[[ Information provided open ]]

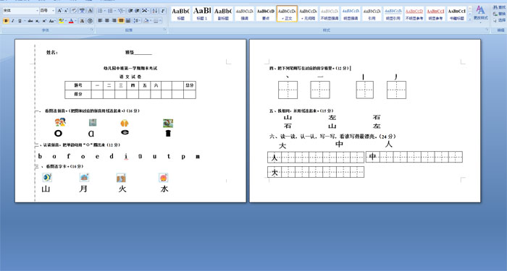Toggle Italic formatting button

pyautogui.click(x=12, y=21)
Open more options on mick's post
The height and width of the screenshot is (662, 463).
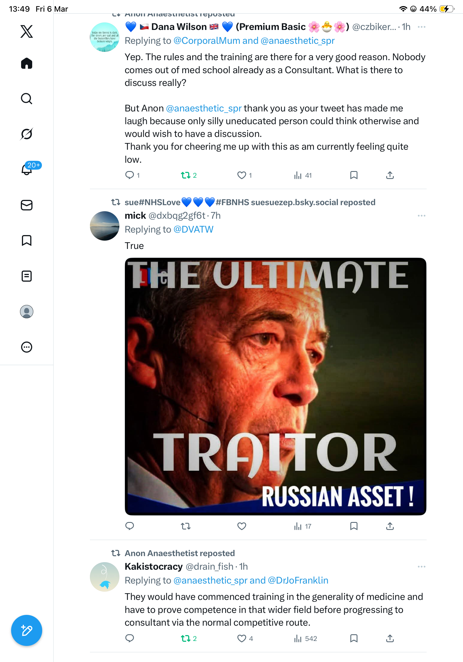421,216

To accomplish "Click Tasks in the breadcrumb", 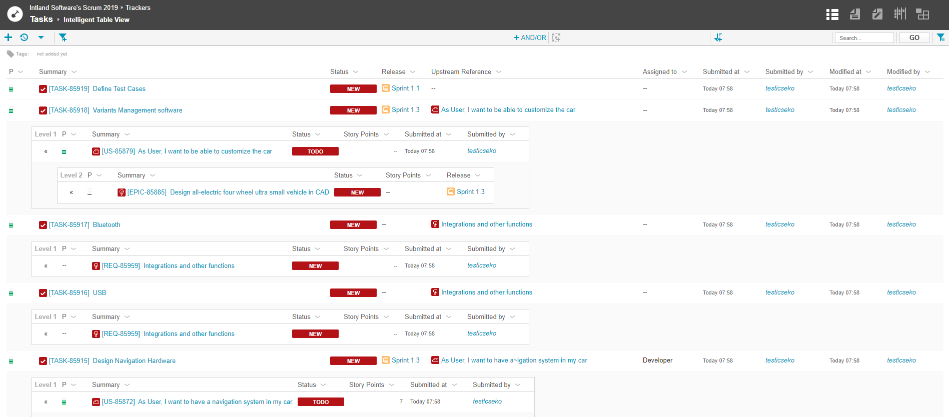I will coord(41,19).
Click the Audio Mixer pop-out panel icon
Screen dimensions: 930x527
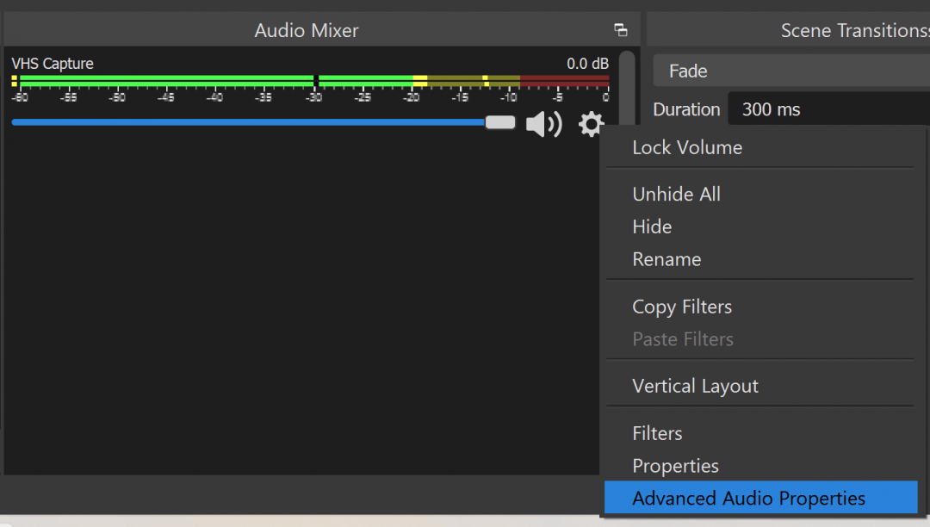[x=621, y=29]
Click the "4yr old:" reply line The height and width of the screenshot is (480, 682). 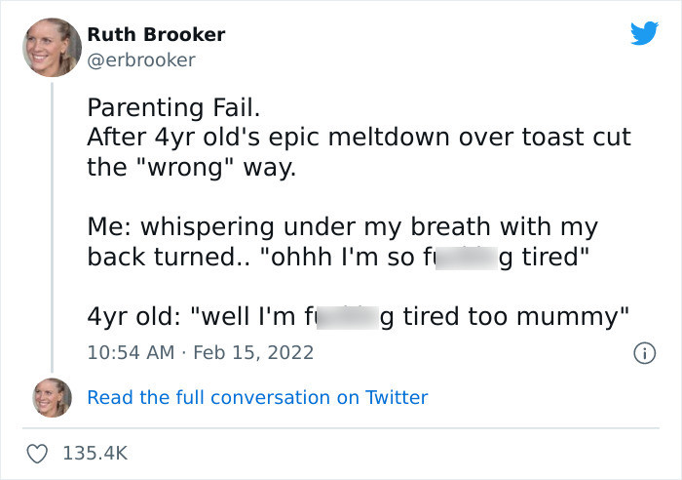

[[ Information provided closed ]]

Your answer should hold only the lines from the line with "Screen dimensions: 930x527" through the closing line of the records, restated exactly and free of pictures.

Screen dimensions: 930x527
[x=621, y=29]
Click the "4yr old:" reply line The height and width of the screenshot is (480, 682). 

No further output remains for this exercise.